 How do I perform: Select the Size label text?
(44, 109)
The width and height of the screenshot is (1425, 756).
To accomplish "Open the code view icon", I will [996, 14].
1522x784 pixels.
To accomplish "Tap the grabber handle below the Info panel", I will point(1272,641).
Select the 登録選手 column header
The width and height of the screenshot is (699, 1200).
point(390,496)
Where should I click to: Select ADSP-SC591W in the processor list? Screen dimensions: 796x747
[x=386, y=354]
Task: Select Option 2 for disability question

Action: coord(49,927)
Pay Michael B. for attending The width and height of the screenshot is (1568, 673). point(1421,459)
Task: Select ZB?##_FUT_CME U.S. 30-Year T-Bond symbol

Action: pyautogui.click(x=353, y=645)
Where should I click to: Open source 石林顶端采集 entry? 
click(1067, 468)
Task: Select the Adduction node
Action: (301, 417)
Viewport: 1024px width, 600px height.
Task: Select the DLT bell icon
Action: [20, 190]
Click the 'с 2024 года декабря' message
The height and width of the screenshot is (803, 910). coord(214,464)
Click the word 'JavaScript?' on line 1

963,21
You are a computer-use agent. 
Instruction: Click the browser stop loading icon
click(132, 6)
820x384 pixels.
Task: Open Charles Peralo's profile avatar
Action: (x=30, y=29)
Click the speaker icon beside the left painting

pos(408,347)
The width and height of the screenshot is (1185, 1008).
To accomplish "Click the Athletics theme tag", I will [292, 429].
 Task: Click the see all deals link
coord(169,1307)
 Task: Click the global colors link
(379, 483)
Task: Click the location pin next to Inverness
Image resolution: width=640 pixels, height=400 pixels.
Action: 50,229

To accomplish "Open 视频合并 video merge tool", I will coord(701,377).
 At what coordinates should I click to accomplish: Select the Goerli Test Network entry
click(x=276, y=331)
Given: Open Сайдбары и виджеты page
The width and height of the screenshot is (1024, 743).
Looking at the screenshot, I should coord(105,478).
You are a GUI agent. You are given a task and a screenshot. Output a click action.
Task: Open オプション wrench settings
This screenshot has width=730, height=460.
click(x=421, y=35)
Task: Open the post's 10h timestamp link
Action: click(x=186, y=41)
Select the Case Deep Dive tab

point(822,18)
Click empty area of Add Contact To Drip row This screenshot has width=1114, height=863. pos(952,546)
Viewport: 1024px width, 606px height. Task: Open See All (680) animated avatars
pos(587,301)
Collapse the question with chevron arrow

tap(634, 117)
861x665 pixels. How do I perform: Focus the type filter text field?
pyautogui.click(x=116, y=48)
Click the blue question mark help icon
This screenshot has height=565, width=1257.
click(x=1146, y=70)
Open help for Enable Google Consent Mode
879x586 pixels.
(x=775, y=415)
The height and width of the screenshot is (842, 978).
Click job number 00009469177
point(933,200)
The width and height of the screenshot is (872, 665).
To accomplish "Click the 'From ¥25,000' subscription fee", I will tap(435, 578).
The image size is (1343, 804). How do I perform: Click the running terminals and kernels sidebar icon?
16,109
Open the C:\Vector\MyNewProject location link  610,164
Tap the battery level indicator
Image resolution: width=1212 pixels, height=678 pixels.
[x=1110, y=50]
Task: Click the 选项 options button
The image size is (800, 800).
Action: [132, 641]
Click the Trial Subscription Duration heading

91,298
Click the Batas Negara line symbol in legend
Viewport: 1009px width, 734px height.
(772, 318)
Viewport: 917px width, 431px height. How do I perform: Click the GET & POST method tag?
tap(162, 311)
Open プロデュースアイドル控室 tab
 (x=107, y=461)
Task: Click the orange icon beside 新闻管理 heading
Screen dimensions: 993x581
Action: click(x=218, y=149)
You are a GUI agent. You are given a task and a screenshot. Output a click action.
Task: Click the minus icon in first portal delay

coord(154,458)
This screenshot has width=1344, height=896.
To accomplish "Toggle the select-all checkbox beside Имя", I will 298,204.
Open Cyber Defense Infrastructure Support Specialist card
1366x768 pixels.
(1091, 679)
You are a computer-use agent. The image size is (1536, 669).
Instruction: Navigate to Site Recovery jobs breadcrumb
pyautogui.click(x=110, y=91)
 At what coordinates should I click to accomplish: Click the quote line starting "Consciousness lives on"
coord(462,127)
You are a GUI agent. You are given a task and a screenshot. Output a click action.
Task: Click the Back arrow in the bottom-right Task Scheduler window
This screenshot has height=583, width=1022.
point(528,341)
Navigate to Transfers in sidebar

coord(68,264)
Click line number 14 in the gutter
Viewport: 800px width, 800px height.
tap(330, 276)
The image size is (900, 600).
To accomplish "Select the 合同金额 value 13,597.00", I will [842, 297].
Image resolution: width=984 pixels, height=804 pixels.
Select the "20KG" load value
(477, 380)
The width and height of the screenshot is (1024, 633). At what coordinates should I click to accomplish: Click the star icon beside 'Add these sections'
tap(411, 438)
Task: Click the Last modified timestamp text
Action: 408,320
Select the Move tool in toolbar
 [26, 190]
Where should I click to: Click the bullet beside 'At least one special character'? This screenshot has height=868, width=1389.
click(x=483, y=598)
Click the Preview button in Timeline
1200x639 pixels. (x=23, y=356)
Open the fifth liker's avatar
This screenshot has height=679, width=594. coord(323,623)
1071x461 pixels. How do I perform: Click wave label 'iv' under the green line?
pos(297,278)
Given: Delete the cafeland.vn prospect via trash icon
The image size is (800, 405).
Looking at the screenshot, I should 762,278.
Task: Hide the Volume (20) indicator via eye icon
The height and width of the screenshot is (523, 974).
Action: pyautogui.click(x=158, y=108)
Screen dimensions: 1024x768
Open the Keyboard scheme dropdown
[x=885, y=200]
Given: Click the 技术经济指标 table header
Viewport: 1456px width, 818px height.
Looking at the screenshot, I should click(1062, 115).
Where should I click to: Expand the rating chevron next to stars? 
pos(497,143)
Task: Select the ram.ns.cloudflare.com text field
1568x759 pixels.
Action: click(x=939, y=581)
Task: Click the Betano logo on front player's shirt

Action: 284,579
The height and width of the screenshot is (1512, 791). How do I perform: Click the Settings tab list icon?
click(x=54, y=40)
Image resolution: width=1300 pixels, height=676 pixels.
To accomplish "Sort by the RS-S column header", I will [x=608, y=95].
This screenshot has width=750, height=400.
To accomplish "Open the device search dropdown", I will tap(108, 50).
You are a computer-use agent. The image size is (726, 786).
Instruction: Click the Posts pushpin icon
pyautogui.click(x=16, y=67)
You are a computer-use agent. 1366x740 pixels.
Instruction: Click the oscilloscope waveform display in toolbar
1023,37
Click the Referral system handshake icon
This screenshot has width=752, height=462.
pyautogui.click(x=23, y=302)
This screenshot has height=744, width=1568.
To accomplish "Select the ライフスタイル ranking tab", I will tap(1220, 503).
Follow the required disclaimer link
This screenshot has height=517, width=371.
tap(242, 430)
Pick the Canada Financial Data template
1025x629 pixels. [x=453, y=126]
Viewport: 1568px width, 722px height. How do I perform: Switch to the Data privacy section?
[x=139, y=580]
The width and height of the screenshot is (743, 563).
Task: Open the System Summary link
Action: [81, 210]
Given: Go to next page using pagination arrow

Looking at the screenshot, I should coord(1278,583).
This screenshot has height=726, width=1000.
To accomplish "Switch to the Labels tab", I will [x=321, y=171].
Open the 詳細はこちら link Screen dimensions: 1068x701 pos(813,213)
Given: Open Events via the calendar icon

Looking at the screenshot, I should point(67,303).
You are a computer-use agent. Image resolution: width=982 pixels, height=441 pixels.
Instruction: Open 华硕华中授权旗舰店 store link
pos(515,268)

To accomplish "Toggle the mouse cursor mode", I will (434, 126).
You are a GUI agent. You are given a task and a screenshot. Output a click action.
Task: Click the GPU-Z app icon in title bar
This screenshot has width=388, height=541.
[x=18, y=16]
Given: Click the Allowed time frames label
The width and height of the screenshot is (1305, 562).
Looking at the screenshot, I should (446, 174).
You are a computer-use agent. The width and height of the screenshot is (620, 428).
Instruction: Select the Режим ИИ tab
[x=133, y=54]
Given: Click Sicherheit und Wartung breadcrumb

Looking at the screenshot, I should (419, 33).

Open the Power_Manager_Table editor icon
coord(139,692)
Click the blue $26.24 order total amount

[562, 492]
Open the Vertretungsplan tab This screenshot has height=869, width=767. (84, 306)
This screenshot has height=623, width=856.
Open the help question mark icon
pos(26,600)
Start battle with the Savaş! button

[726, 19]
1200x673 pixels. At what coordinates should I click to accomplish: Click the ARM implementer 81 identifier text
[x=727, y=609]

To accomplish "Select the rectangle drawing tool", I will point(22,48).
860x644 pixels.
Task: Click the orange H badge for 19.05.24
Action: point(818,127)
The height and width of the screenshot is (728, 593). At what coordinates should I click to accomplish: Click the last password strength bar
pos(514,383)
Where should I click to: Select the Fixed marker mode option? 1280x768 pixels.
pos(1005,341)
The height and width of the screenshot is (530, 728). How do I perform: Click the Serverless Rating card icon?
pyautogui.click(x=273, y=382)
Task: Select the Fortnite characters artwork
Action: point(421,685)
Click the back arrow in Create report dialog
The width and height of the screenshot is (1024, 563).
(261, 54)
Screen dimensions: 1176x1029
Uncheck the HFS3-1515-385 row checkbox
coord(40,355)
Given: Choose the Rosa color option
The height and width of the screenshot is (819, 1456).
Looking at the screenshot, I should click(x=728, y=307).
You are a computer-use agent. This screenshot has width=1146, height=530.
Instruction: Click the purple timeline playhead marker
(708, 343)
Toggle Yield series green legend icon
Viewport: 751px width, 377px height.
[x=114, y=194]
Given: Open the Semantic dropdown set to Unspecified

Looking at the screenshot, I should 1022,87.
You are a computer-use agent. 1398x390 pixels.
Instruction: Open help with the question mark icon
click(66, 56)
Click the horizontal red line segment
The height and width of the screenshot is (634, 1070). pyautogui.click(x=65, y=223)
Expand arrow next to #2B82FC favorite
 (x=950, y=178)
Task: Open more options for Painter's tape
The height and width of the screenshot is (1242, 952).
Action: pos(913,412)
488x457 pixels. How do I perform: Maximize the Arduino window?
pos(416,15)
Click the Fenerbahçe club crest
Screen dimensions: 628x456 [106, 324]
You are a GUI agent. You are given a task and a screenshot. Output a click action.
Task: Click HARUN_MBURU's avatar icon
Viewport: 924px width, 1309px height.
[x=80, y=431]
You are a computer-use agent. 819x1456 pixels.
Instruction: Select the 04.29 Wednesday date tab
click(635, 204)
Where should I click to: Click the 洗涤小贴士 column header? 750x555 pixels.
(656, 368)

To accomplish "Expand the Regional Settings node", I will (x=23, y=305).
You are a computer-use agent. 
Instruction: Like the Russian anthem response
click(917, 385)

# [Assignment]
Please show every line of the material that contains the string "computer".

# [Result below]
You are a computer-use agent. 
You are a computer-use agent. The image size is (1536, 669).
You are a computer-use agent. The image size is (726, 786).
You are a computer-use agent. 1366x740 pixels.
You are a computer-use agent. Image resolution: width=982 pixels, height=441 pixels.
You are a computer-use agent. The width and height of the screenshot is (620, 428).
You are a computer-use agent. This screenshot has width=1146, height=530.
You are a computer-use agent. 1398x390 pixels.
You are a computer-use agent. 819x1456 pixels.
You are a computer-use agent. 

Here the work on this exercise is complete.